We recently commemorated Yom ha-Shoah – the day we set aside to remember when Hitler’s forces of evil engineered a plan to commit genocide against the Jewish people. With the help of a world that turned a blind eye, his plan almost succeeded: six million Jews were murdered by gas, starvation, forced labour and firing squad.
Today, we know the survivors are true heroes. Despite the pain that consumed them, despite their broken hearts, they moved forward and built new lives, created new realities and, most importantly, did what our sages told us must always be done: “choosing life.”
Even 73 years after the Shoah, memories have not faded. How could they when those who enabled the genocide of the Jews still walk among us?
They were the cogs in the Nazi wheel of mass murder who greased the engines of genocide. Some were brought to justice, though after the war, perhaps thousands of these men and women who enabled murder escaped and snuck their way into Canada. Many have died natural deaths, but even one Holocaust enabler walking our streets is one too many.
Not more than a 90-minute drive from my comfortable home in Toronto lives Helmut Oberlander. Today, he is a frail 94-year-old man. Oberlander lied to Canadian authorities about his work as a translator for a Nazi death squad known as Einsatzkommando 10a. After entering the country, like many Holocaust survivors, he built a new life for himself in Kitchener, Ont.
However, unlike the few survivors of the Shoah, Oberlander was a strong young man when he came here, as he was well looked after by the killing unit he served in.
The Canadian government has tried to strip Oberlander of his citizenship on multiple occasions, but he’s successfully appealed it each time.
In an article I wrote last year for iPolitics, I referenced Jeff Outhit of the Kitchener Waterloo Record, who diligently documented the history of Einsatzkommando 10a.
In an article, Outhit quoted a 1972 German court verdict on another member of the unit. The story it tells is heart-wrenching:
“The afternoon is fading. A six-tonne van clatters into the courtyard of the children’s home in Jeissk, occupied Ukraine.
“It’s Friday, Oct. 9, 1942, nearly 16 months after the German invasion of the Soviet Union. The asylum on the outskirts of town is home to disabled and bedridden children, aged three to 17. Some healthy children live there also.
“The truck has false windows painted on its sides to present a more cheery look. Inside, a hose redirects exhaust fumes into its sealed cargo hold. Members of a German police unit surround the building to prevent children from escaping. Asylum officials are told the children are being taken to Krasnodar for medical treatment.
They were the cogs in the Nazi wheel of mass murder who greased the engines of genocide.
“The children are assembled in the courtyard. The smallest ones and those who cannot walk are carried out of the building.
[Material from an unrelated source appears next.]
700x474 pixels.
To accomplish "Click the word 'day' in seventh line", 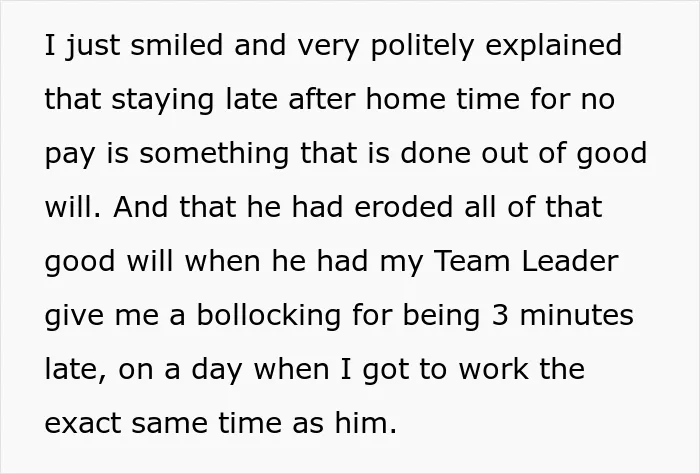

Nurses cry. Asylum workers, suspecting the worst, try in vain to prevent the children from being transferred.
“Some children climb into the van themselves. There are no seats in the cargo hold. Others try to run away but are caught, beaten and thrown inside.
“Volodia Goncharov tries to flee. Two men grab the child by his legs, his head toward the ground. They drag him out of the building and into the van.
“The van doors are closed, sealing the crying children into the tin-lined cargo hold. The engine is fired up.
“All the children perish inside the truck, killed by poisonous fumes, a Munich court later finds. A second gassing the same day kills more children.
“Such was a day’s work for Einsatzkommando 10a, a Nazi killing unit tasked with slaughtering civilians.
“The death squad will murder 214 children from the Jeissk asylum.”
On this Yom ha-Shoah, let us double our efforts to bring even the last of the Nazi enablers to justice.